Другого рода эпизод был связан тоже с прогулкой.

Через открытую летом форточку донеслись громкая речь и дружный хохот. Я влез на окно и увидел гулявших на так называемой общей прогулке. Они весело резвились, бегали взапуски, играли в чехарду. Среди прыгающих и хохочущих без труда можно было узнать Абрама Гоца. Арестованый год тому назад, с тремя другими, за подготовку покушения на министра внутренних дел П. Н. Дурново, Гоц с товарищами были переведены по окончании следствия из петропавловской крепости к нам в ДПЗ. С этого дня было точно известно, когда выводили на прогулку группу Гоца: взрывы громкого смеха то и дело врывались в мое окно.

Гоц наладил регулярный обмен письмами.

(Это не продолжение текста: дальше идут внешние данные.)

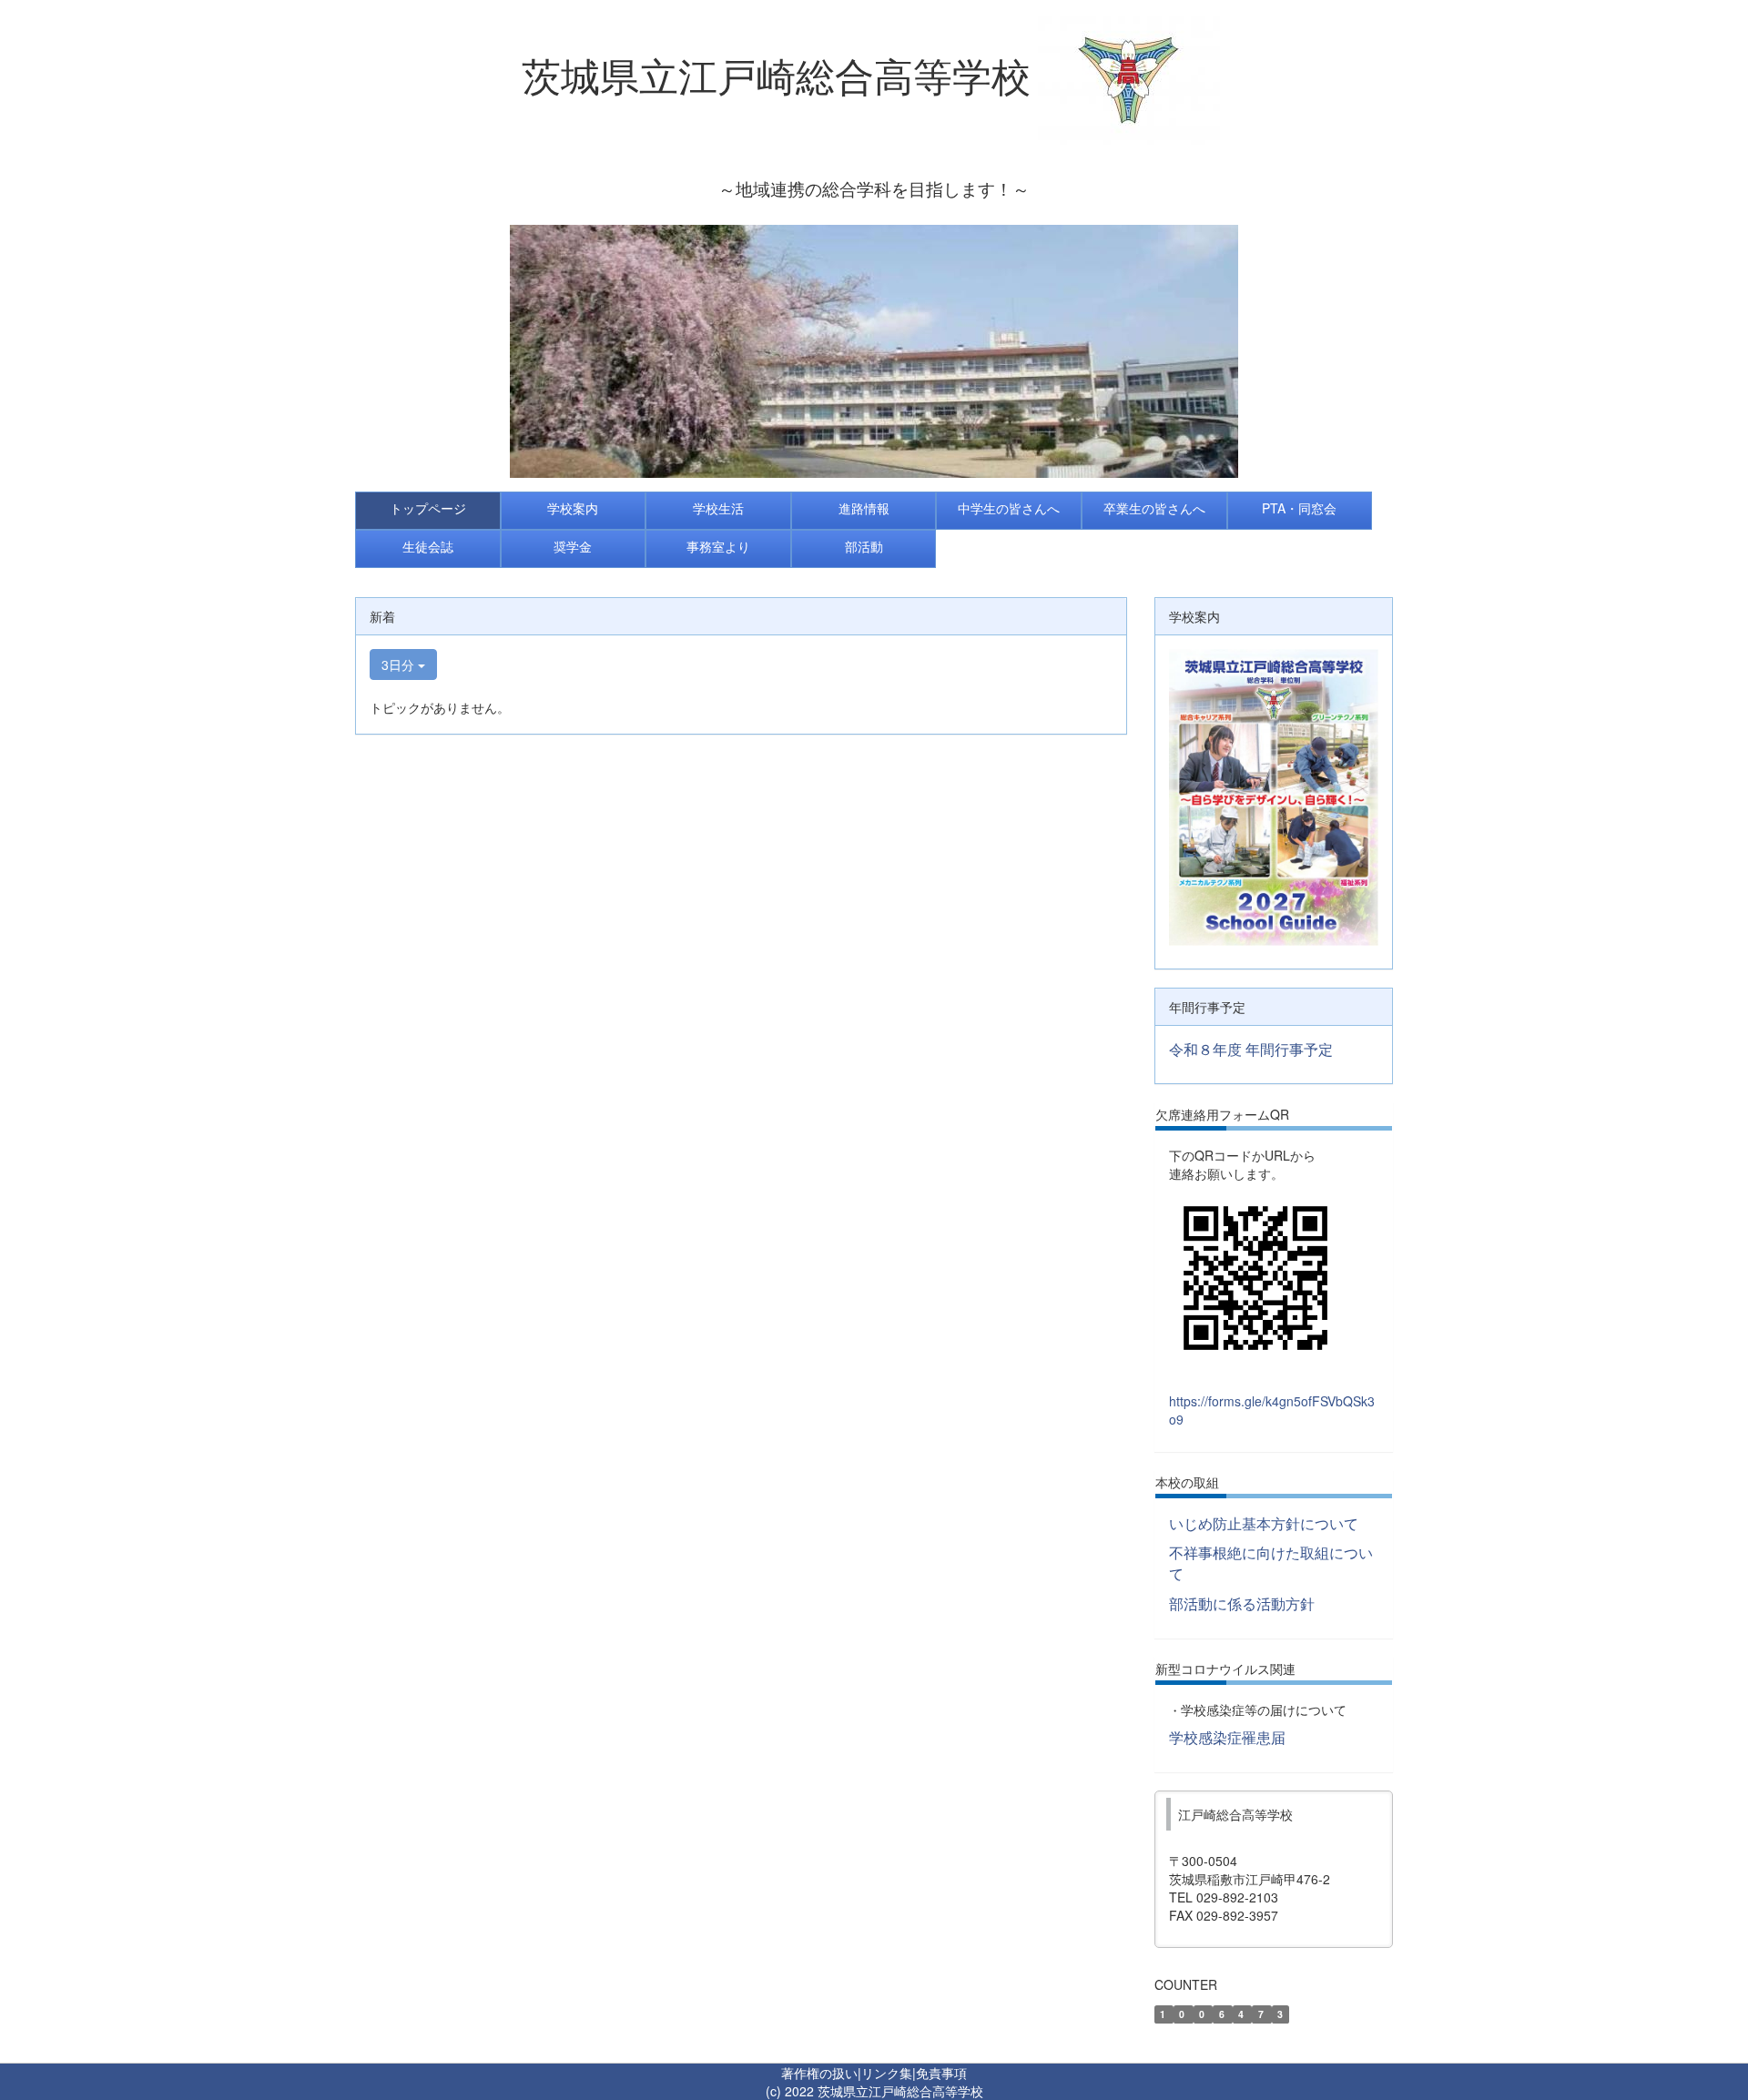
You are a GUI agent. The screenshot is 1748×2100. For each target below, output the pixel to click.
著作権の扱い (819, 2073)
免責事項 (941, 2073)
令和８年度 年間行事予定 (1251, 1049)
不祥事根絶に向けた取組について (1271, 1563)
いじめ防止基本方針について (1263, 1523)
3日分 (399, 664)
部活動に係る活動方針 (1242, 1603)
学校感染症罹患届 (1227, 1737)
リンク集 (886, 2073)
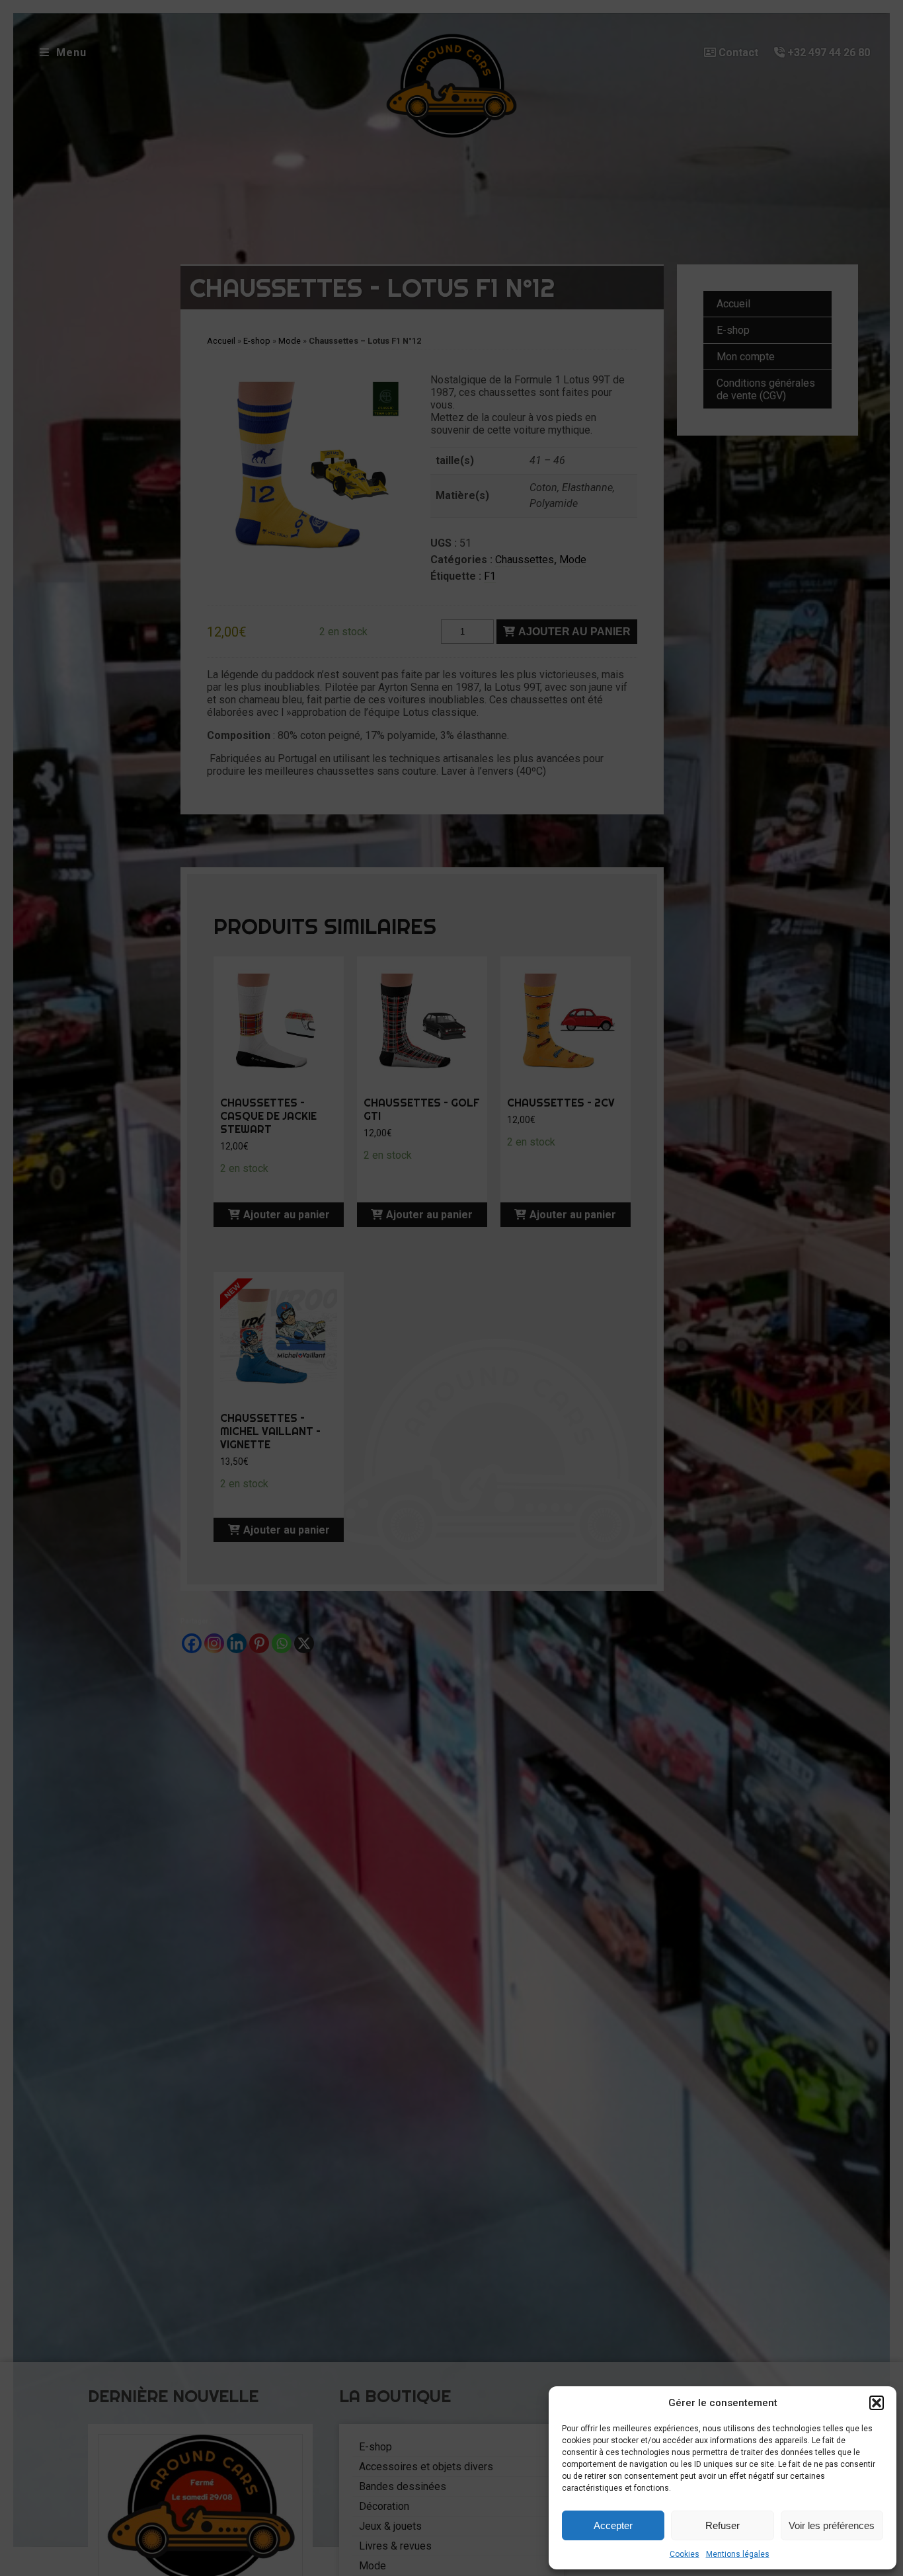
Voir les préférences (832, 2525)
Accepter (613, 2525)
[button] (876, 2402)
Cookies (684, 2554)
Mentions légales (737, 2554)
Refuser (722, 2525)
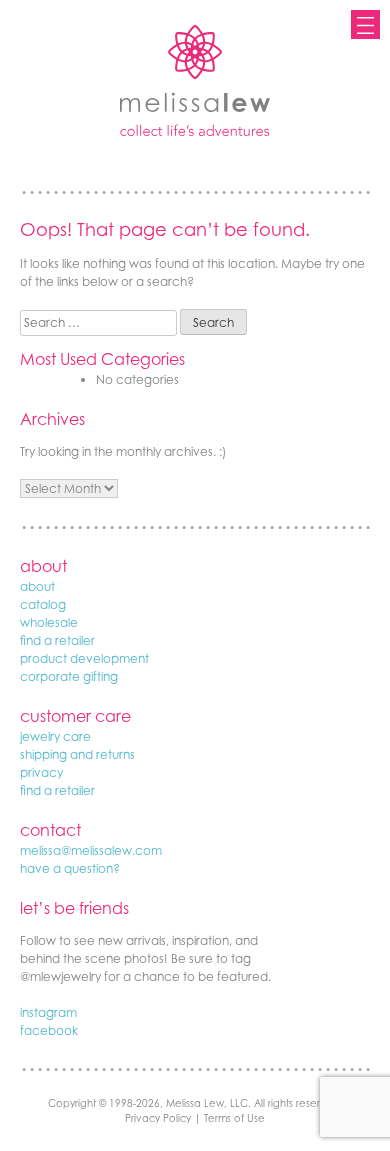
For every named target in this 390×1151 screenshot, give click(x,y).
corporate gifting (69, 676)
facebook (49, 1030)
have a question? (70, 868)
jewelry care (55, 736)
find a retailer (57, 640)
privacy (41, 772)
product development (84, 658)
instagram (48, 1012)
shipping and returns (77, 754)
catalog (43, 604)
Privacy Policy (158, 1118)
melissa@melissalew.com (91, 850)
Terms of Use (234, 1118)
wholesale (49, 622)
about (37, 586)
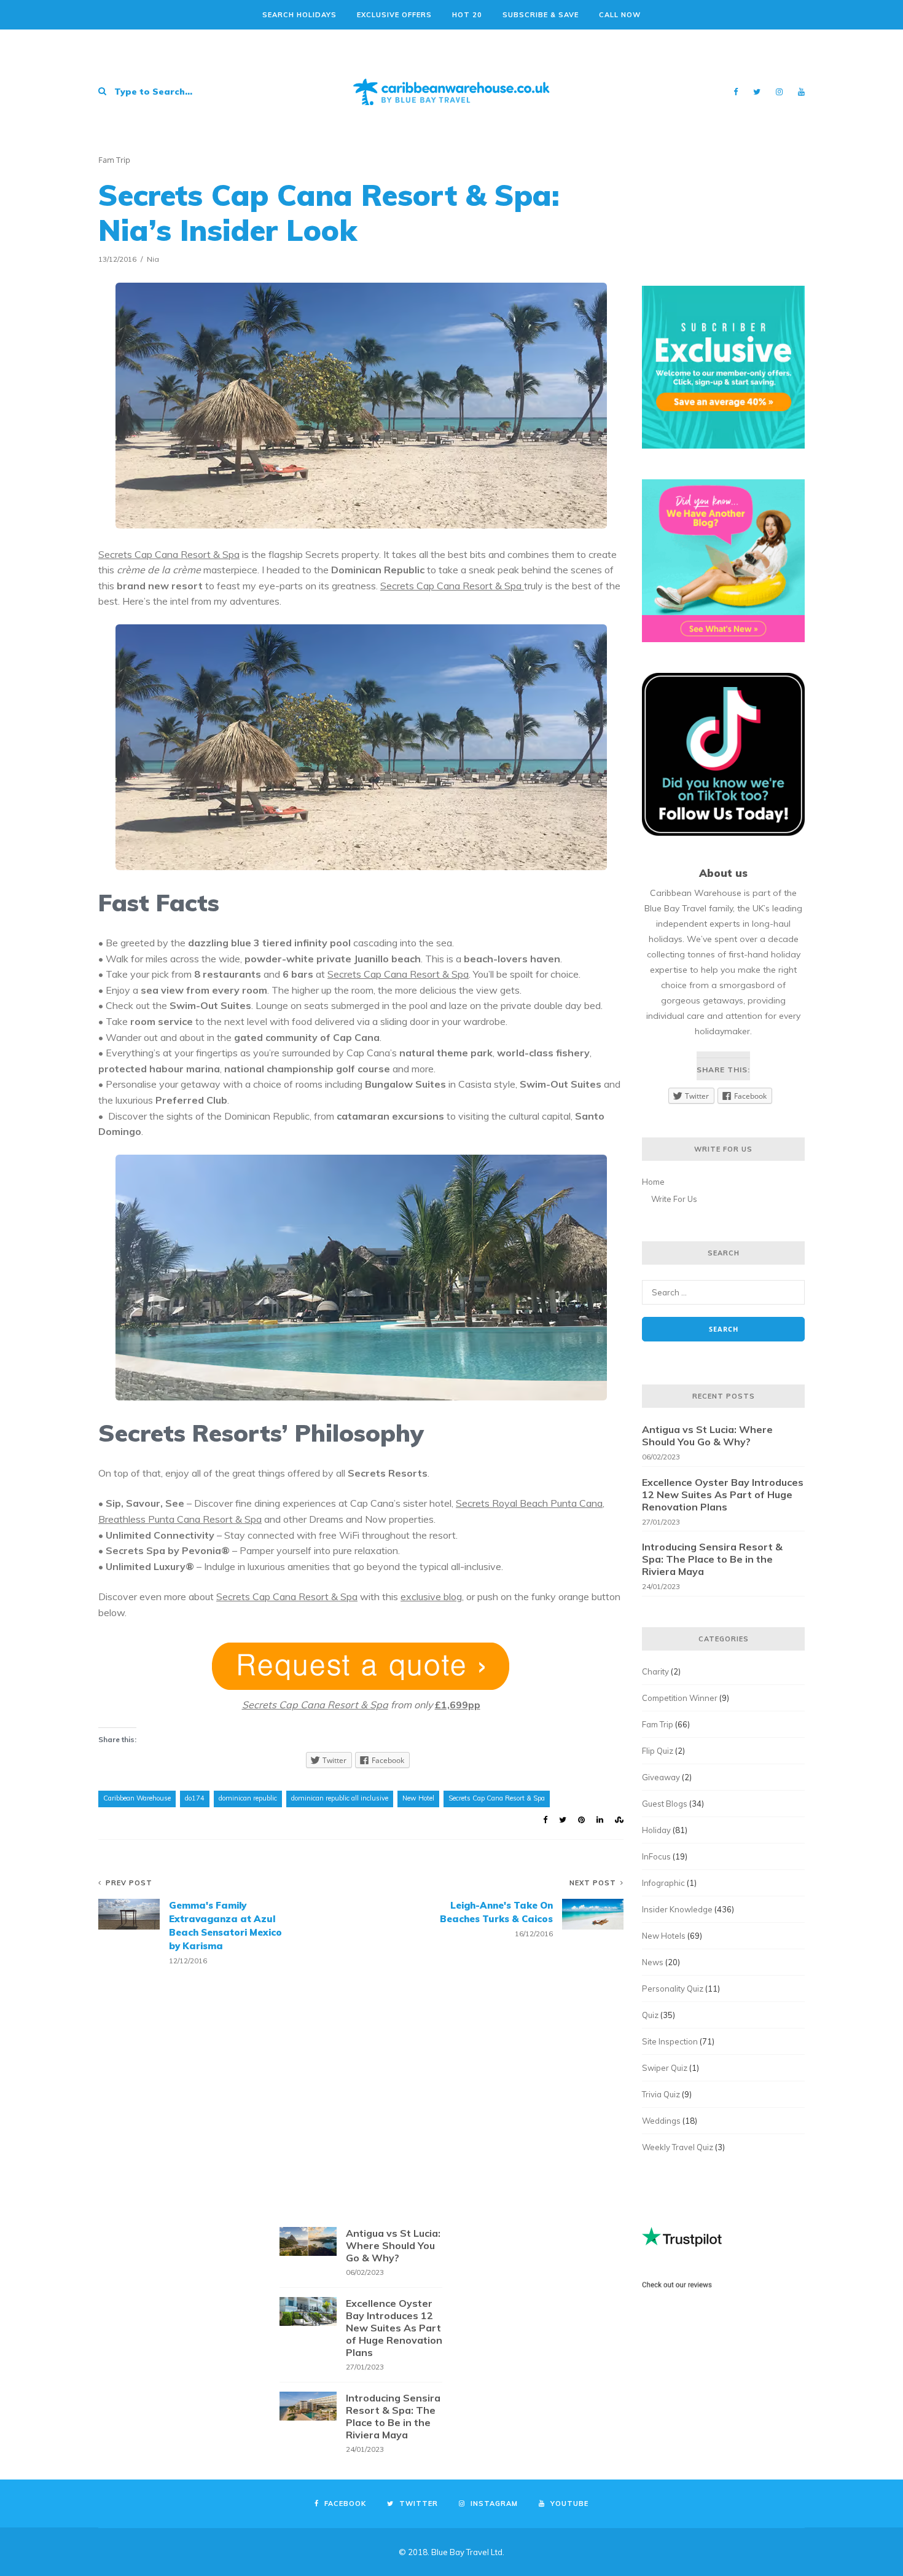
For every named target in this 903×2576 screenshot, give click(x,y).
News (652, 1962)
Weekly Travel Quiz (677, 2147)
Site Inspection (670, 2041)
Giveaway (661, 1777)
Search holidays (299, 14)
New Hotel (418, 1798)
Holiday (656, 1830)
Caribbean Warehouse (137, 1798)
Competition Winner (679, 1698)
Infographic (663, 1883)
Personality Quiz (672, 1988)
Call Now (620, 14)
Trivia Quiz (661, 2094)
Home (653, 1182)
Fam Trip (114, 159)
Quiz (650, 2015)
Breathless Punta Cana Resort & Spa (180, 1519)
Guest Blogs (664, 1803)
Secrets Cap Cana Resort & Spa (169, 554)
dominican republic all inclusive (339, 1798)
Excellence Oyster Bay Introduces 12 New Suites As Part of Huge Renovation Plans (722, 1494)
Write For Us (674, 1199)
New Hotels (664, 1936)
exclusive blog (431, 1596)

Его письма, как правило, были интересны, порой остроумны, но стилистически старомодны. Он не боялся стереотипных выражений, образов и сравнений. Фразы его были громоздки - на немецкий лад. Теоретически же социология Зиммеля оставалась для него вершиной мудрости, оспаривать которую он сам не решался, а попытки других не одобрял. Гоц имел влечение к науке и данные к тому, чтобы ею заниматься. Но жизнь - и сознание долга - увели его от науки. Не греша склонностью к марксизму, Гоц принадлежал не к тем, кто, по словам Маркса, ищут, как объяснить мир, а к тем, кто считают необходимым "изменить мир".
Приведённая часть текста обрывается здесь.